| Stored items from a collection |
★ ★ ★ ★ ★ ★ ★
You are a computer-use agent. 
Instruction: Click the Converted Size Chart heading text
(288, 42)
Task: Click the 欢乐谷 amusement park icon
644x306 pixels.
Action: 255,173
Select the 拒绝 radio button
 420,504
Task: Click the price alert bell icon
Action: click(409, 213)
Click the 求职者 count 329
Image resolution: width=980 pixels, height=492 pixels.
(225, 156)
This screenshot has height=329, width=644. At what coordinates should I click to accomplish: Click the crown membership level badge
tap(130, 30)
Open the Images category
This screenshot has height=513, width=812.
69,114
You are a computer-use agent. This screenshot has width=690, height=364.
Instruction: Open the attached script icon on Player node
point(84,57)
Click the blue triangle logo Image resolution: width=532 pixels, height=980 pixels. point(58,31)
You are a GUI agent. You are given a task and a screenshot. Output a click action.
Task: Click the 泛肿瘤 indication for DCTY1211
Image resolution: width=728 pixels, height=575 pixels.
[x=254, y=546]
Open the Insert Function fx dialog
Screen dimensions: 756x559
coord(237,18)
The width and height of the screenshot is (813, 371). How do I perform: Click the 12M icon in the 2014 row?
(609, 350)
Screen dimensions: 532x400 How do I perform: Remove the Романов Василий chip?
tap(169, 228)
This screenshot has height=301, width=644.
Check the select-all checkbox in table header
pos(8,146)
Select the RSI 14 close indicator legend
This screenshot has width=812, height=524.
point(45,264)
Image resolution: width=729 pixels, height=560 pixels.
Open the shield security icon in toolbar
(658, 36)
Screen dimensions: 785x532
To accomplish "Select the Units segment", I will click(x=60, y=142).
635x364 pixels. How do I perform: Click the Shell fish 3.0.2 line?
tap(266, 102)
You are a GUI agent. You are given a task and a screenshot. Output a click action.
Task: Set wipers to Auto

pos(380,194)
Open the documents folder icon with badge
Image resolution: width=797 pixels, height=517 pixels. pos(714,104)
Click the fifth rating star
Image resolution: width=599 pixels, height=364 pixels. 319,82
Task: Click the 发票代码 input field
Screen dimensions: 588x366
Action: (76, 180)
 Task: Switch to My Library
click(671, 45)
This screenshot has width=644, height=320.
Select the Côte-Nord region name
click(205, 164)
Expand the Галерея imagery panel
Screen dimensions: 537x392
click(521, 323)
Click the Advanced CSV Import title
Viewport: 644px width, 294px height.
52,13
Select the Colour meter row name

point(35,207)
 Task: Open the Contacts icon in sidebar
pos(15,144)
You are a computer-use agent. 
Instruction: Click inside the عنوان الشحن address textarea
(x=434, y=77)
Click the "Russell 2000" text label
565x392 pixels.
★ ★ ★ ★ ★ ★ ★
| Work to be completed |
Using the records above, restate word for word the lines from the one with "Image resolution: width=729" through the one with "This screenshot has width=644, height=320.", both included.

| The answer |
Image resolution: width=729 pixels, height=560 pixels.
Open the shield security icon in toolbar
(658, 36)
Screen dimensions: 785x532
To accomplish "Select the Units segment", I will click(x=60, y=142).
635x364 pixels. How do I perform: Click the Shell fish 3.0.2 line?
tap(266, 102)
You are a GUI agent. You are given a task and a screenshot. Output a click action.
Task: Set wipers to Auto

pos(380,194)
Open the documents folder icon with badge
Image resolution: width=797 pixels, height=517 pixels. pos(714,104)
Click the fifth rating star
Image resolution: width=599 pixels, height=364 pixels. 319,82
Task: Click the 发票代码 input field
Screen dimensions: 588x366
Action: (76, 180)
 Task: Switch to My Library
click(671, 45)
This screenshot has width=644, height=320.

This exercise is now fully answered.